Step 2: You know what comes next - who are you posting for and where they hang out. Get into their shoes and walk a mile. The better you know your audience, the better content you will produce. That will automatically lead to “what to post”.
Step 3: We need to make sure what you put out there is quality-rich. The easiest way to do it is to build a content extraction system. This requires a lot of inner focus and introspection. You need to be mindful of what’s going on in your own life and brain and record it somewhere. Only these specific instances will bring depth and originality to your content. For example, I have started a WhatsApp group with myself where I drop down any content idea that crosses my mind. I’ve pinned it on top so that it’s always visible. This is just an idea collection, so don’t be too perfect about it.
Your personal experience + what your audience wants + X factor* = results
Step 4: A few more pointers that might help with the X factor*
If you’re a beginner, reinventing the wheel doesn’t help. Content performs for a reason - hooks, no matter how cringe you think they are, they work.
What audiences want: definitely not boring. Repeating basic concepts doesn’t mean stripping all fun out of it. Remember to keep this relevant. If you’re not relevant, you might as well be giving out money for free, and they still won’t care.

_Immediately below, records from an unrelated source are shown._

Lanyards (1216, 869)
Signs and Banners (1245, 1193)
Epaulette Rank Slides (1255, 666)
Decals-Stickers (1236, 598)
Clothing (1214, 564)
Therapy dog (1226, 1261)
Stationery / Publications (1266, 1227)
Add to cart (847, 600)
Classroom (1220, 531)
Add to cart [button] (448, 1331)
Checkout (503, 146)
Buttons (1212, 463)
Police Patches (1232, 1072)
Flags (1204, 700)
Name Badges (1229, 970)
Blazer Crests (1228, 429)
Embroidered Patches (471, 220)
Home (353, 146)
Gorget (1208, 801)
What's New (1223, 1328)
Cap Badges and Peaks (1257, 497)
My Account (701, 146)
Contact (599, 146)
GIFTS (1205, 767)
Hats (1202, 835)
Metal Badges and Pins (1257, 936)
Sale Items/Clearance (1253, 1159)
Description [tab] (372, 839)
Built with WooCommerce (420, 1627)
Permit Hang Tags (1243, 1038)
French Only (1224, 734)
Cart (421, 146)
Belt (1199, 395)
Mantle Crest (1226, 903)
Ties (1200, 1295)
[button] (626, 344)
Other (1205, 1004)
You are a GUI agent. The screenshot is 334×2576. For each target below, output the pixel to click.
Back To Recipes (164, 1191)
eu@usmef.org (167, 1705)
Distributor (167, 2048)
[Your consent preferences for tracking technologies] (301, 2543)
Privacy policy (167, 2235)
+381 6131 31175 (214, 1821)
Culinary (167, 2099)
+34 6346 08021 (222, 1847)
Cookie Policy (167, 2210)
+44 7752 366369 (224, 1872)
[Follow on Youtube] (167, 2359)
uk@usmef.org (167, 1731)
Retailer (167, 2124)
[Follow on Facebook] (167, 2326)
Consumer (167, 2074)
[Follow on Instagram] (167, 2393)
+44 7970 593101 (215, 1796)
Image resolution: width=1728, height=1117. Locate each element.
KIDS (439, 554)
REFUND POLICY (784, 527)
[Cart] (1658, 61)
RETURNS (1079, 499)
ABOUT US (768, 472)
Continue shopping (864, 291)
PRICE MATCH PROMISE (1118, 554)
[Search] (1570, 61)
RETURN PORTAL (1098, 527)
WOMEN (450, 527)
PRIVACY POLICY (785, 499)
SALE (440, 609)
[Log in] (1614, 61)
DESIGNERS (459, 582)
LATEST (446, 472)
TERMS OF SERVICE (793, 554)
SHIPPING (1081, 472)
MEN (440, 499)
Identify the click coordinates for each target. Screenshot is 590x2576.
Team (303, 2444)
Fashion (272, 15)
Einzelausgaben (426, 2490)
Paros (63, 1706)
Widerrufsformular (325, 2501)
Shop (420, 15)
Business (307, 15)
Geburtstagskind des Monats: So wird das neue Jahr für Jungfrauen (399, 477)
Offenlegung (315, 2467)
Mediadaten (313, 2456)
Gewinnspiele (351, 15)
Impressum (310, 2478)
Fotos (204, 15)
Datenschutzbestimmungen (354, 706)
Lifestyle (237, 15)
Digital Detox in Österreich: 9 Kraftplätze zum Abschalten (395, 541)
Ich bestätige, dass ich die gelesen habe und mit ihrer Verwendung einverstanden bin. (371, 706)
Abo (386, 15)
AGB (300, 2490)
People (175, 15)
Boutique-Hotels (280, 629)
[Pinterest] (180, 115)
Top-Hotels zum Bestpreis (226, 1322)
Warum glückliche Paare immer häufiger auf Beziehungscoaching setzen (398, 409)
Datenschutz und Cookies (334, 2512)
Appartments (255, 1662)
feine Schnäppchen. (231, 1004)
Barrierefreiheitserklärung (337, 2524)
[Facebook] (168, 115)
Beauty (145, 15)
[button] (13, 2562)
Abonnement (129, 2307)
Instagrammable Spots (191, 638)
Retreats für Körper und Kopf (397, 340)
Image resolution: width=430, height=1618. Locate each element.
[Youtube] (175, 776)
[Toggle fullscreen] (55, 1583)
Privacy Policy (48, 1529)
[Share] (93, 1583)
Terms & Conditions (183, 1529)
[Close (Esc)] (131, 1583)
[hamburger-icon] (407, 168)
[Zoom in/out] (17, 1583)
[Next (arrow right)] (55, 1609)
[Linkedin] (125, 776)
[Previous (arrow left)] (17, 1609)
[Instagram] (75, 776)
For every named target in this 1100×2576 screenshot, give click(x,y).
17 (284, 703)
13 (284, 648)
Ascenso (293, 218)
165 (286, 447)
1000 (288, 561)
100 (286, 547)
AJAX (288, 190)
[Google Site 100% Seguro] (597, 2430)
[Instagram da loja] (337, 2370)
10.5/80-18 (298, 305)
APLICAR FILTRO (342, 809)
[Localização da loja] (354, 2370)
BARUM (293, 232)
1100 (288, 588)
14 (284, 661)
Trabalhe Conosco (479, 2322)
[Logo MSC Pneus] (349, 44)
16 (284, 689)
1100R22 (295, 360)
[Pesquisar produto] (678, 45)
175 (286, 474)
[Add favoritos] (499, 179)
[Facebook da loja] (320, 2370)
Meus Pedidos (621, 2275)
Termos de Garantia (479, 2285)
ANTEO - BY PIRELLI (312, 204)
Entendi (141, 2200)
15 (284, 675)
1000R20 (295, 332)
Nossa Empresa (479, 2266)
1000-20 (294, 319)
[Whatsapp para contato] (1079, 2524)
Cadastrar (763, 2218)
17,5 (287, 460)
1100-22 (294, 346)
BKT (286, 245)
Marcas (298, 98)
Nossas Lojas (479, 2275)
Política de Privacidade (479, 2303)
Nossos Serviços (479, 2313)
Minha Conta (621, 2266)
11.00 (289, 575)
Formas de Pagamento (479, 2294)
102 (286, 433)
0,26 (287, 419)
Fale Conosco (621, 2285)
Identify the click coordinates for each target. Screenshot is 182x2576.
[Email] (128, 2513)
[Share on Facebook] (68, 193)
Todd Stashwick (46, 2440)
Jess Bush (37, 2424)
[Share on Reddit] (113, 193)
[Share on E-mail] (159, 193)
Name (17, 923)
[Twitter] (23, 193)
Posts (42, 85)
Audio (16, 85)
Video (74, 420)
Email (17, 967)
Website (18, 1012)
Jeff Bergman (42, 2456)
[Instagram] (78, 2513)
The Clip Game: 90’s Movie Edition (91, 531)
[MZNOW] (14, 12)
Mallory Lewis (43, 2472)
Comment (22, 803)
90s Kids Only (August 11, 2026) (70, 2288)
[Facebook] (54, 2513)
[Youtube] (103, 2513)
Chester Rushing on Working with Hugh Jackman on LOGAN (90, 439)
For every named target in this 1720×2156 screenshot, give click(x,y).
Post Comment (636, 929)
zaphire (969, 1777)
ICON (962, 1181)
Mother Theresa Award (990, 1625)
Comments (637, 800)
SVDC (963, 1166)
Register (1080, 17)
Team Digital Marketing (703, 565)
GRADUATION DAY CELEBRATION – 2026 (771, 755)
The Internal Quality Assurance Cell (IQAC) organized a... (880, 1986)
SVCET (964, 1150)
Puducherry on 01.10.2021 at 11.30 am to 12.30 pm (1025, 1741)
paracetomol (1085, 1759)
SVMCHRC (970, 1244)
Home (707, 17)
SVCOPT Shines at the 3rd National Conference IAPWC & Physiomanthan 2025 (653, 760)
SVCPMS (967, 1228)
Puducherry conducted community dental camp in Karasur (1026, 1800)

Things people consistently care about: hidden knowledge, strong opinions, emotional truth, mistakes, lessons learned, behind-the-scenes decisions.
Consistency beats perfect. Not asking you to “just post” - but don’t take failures too seriously either.
Content is only 10% of the game. Know how algorithms work - they are not the villains most people make them out to be. LinkedIn rewards, but it rewards consistent people. Timing and frequency are real things. It’s all game theory.
Content batching is your best friend if you are a busy professional but don’t post and ghost.
There’s a visible difference between forced content and content that comes to you - there are ways to extract content out of you - one way is to read a book/watch a video and annotate it. (Multiple other ways - thinking of making a guide on it)
Oh, I discovered this recently - If you’ve been writing a while and get scared the moment you open a blank screen and run to AI - don’t. Sit there, write anyway. Without judgements. It’s so liberating and worth it.
This is in no way an exhaustive guide, so please feel free to reply back with ideas I did not cover, and I’ll try and cover them in upcoming issues.
I wish you all the engagement in the world!